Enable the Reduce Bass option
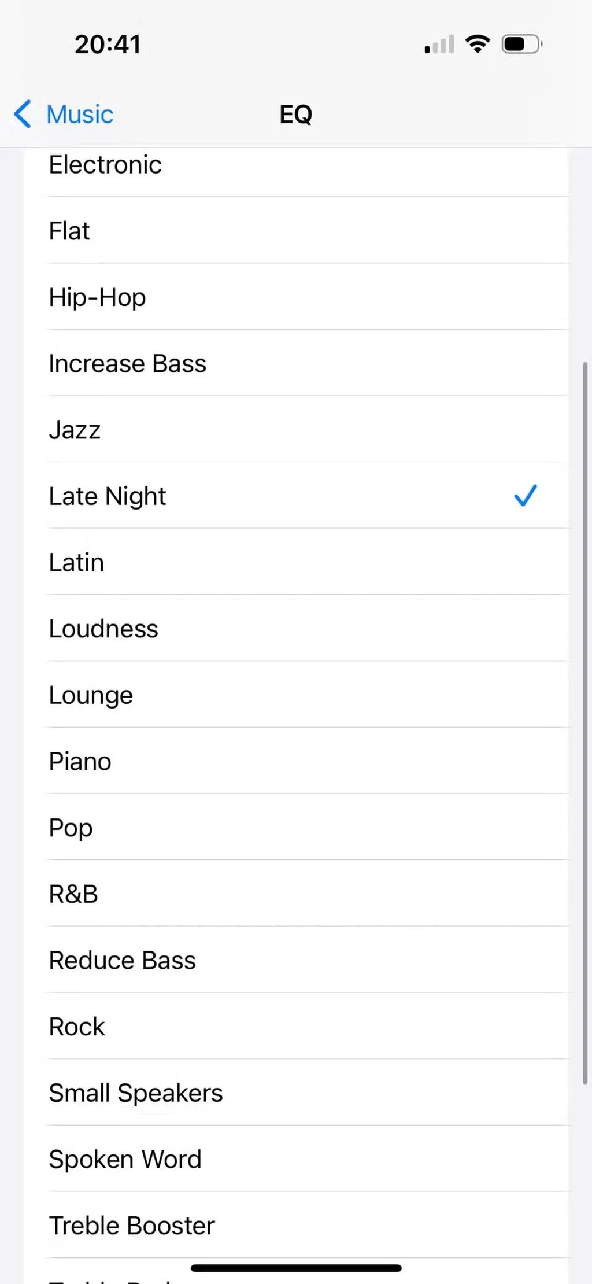Viewport: 592px width, 1284px height. (123, 961)
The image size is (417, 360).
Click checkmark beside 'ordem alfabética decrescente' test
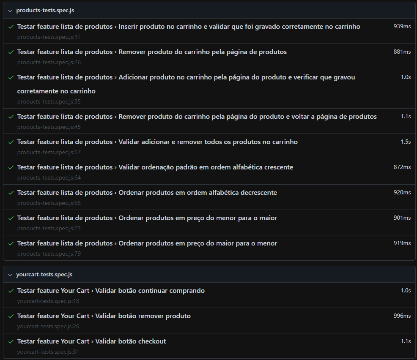coord(11,193)
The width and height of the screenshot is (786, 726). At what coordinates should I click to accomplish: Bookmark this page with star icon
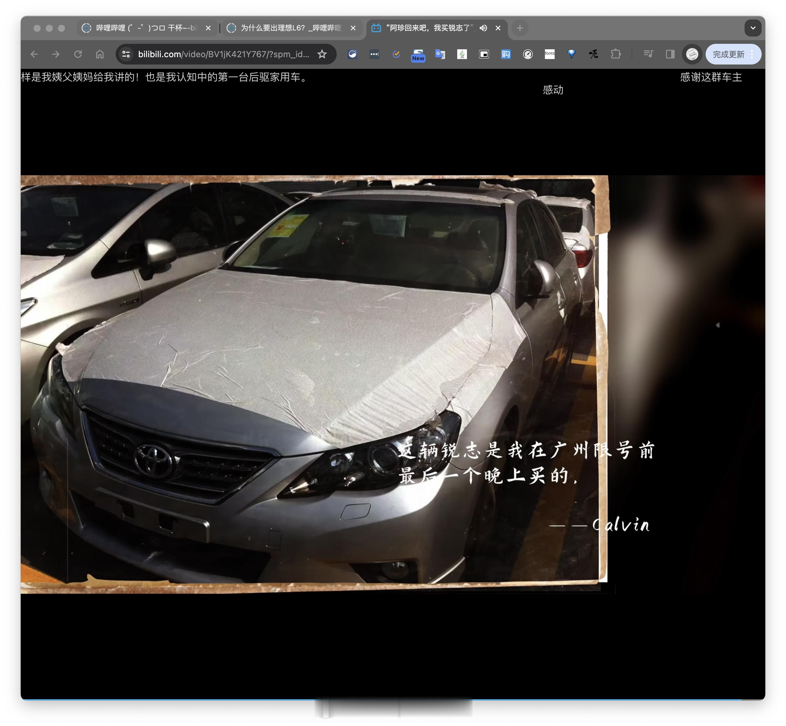[x=322, y=54]
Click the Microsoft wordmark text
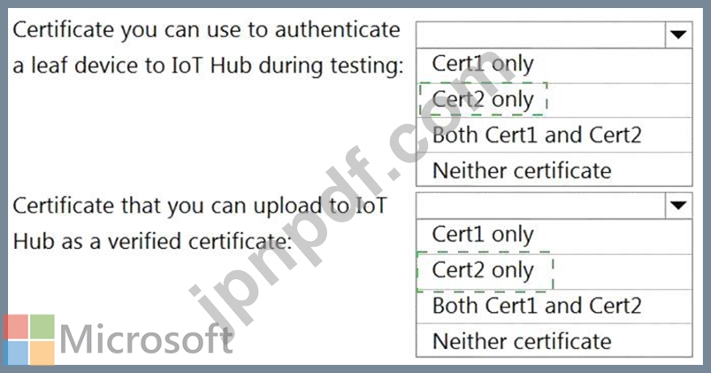 146,339
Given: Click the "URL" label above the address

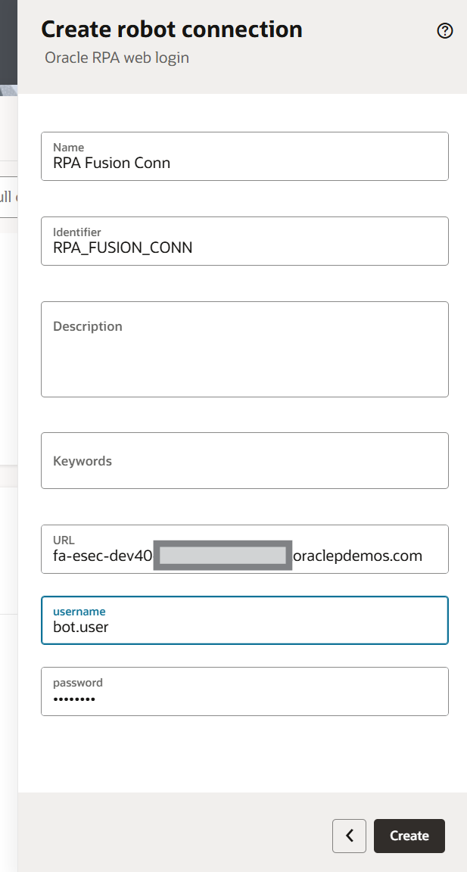Looking at the screenshot, I should (64, 540).
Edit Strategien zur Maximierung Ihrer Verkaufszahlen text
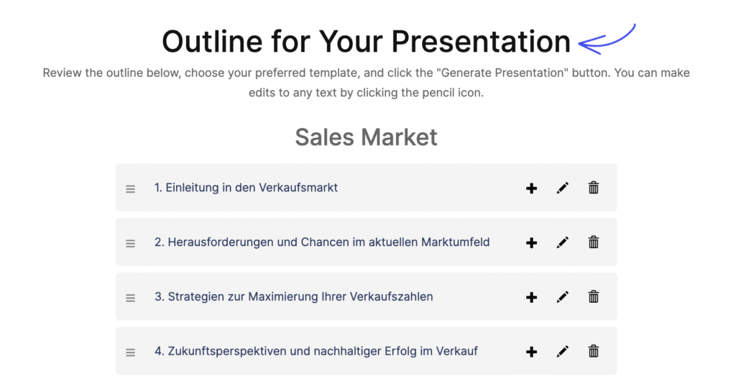 (562, 297)
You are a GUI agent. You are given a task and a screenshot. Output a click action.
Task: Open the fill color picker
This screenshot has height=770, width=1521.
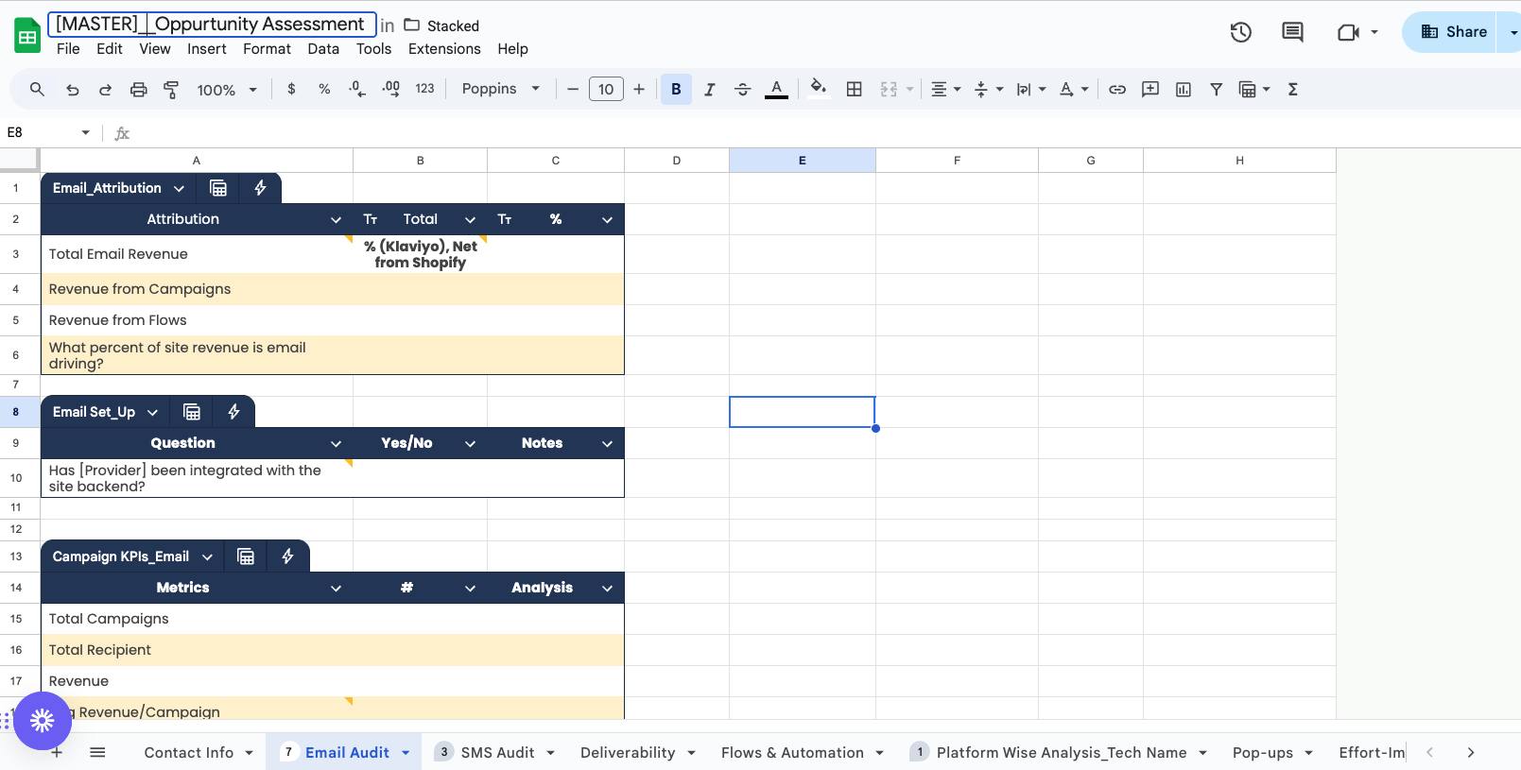point(819,89)
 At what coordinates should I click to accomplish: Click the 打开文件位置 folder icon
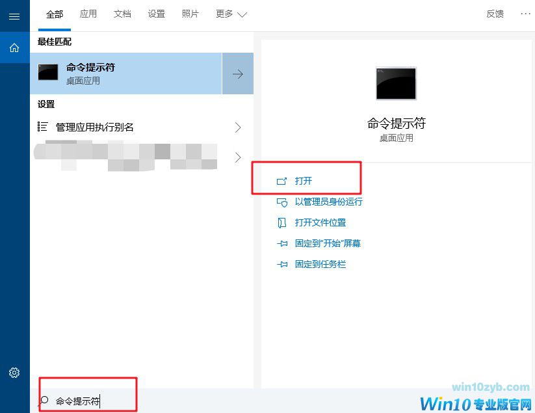pyautogui.click(x=282, y=223)
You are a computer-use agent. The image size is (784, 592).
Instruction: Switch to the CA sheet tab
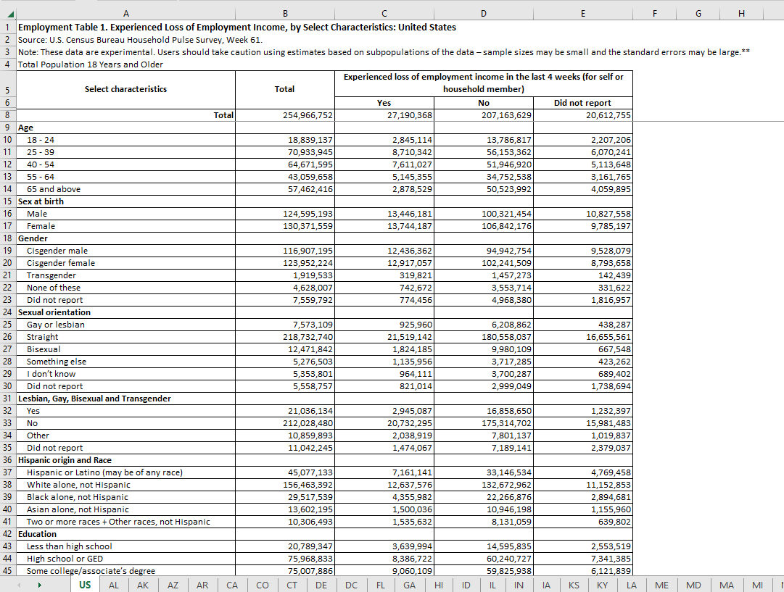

EXERCISE PROMPT -
Rewrite all the entries above, changing every "image size" to "frame size" and leaving everything else untouched. Omit the pictures from your version.

REPLY -
Enable the Reduce Bass option
Viewport: 592px width, 1284px height. (123, 961)
The frame size is (417, 360).
Click checkmark beside 'ordem alfabética decrescente' test
coord(11,193)
The width and height of the screenshot is (786, 726). At what coordinates should I click to accomplish: Bookmark this page with star icon
[x=322, y=54]
Click the Microsoft wordmark text
 146,339
Given: Click the "URL" label above the address

Looking at the screenshot, I should (64, 540).
Edit Strategien zur Maximierung Ihrer Verkaufszahlen text
 (562, 297)
You are a GUI agent. You are given a task and a screenshot. Output a click action.
Task: Open the fill color picker
This screenshot has height=770, width=1521.
point(819,89)
 At what coordinates should I click to accomplish: Click the 打开文件位置 folder icon
pyautogui.click(x=282, y=223)
You are a computer-use agent. The frame size is (784, 592).
Instruction: Switch to the CA sheet tab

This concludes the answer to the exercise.